Your output should reproduce each entry exactly, with none of its pictures.

▶ _Screenshot grounding data_:
====
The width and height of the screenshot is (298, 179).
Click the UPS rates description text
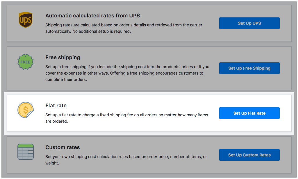(124, 28)
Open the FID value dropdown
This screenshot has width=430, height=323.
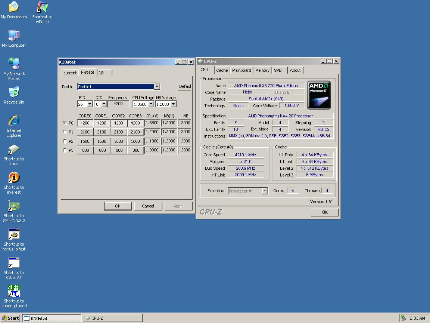pos(90,104)
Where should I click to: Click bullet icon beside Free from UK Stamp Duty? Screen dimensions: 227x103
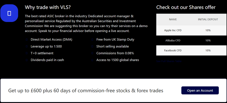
====
▶ _Exercise output_:
The width and height of the screenshot is (298, 179).
Click the UPS rates description text
(124, 28)
Open the FID value dropdown
This screenshot has width=430, height=323.
pos(90,104)
Where should I click to: Click bullet icon beside Free from UK Stamp Duty? Screen dimensions: 227x103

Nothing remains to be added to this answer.